Es a dos años de la sanción de la norma. En todo el país suman 6 mil y la mayoría, mujeres trans. Desde el colectivo de travestis y transexuales exigen la plena aplicación de la norma.
Según datos proporcionados por la Federación Argentina de lesbianas, gays, bisexuales y trans (Falgbt) y la Asociación de Travestis, transexuales, transgéneros de Argentina (Attta), desde la aprobación del proyecto, unas 6 mil personas –el 85%, mujeres trans- de todo el país ya accedieron al derecho.

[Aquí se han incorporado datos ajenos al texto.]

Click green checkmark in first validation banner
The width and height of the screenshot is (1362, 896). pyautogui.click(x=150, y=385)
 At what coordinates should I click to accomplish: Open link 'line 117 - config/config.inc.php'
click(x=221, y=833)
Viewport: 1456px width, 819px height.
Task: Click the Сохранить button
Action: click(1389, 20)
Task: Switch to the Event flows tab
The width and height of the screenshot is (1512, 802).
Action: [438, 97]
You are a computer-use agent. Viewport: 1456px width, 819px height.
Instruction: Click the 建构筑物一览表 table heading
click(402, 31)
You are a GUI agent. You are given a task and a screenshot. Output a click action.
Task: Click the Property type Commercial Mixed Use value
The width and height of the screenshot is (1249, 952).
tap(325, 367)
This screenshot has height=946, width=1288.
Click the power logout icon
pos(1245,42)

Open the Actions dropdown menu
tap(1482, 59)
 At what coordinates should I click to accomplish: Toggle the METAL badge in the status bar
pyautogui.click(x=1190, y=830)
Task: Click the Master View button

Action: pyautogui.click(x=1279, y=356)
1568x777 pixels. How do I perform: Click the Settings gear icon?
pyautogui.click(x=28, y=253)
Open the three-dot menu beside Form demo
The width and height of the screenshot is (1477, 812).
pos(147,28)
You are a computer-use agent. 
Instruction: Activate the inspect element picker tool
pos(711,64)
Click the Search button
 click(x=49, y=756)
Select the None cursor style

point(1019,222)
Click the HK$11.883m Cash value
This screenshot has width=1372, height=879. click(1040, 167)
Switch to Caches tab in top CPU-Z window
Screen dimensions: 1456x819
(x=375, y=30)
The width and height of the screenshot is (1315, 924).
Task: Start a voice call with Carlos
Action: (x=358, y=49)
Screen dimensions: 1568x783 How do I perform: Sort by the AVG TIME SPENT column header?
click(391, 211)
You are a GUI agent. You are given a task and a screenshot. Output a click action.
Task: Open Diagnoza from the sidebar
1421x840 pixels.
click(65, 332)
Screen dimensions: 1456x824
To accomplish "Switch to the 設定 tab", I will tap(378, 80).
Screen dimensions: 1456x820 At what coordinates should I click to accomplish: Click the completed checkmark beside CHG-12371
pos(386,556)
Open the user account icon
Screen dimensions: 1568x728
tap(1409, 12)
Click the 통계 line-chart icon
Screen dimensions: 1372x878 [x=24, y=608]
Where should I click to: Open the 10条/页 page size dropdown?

Sin embargo, desde el sector señalan que hay algunos "temas pendientes" para que la aplicación de la norma sea plena como, por ejemplo, la reglamentación del artículo 11 de la legislación que "impide el ejercicio del acceso integral a la atención sanitaria de las personas trans". La demora, afirman, se debe a la “negativa” del ministro de Salud de la Nación, Juan Manzur, a avanzar en ese sentido.
Cintia Pili, integrante del movimiento Atahualpa y de la cooperativa textil "Claudia Pía Baudracco", contó en diálogo con 0223 que inconvenientes que tienen para acceder al sistema sanitario les impide, por ejemplo, "poder realizar tratamientos hormonales e intervenciones en los genitales". "Esto se complica aún más en la salud privada", advirtió.
Si bien evaluó que es "muy positivo" lo alcanzado en materia de derechos hasta el momento, subrayó la necesidad de "profundizarlo". "La inserción laboral de las compañeras sigue siendo una deuda", afirmó. En ese marco, se refirió a la presentación de un proyecto de ley que estipula pensiones a trans mayores de 40 años y que es impulsado por la diputada María Rachid. "La expectativa de vida de nuestro colectivo apenas llega a los 45 años y, en la mayoría de los casos, son personas que no tienen trabajo", explicó. También anticipó que desde Mar del Plata se prevé la presentación de amparos colectivos durante el transcurso de este año para respaldar ese reclamo.
La ley de identidad de género fue impulsada en 2007 por Falgbt y Attta y aprobada por el Senado de la Nación el 9 de mayo de 2012 es la más progresista que existe en el mundo: no exige diagnósticos médicos, psiquiátricos ni ningún tipo de operación a quienes tramiten sus documentos.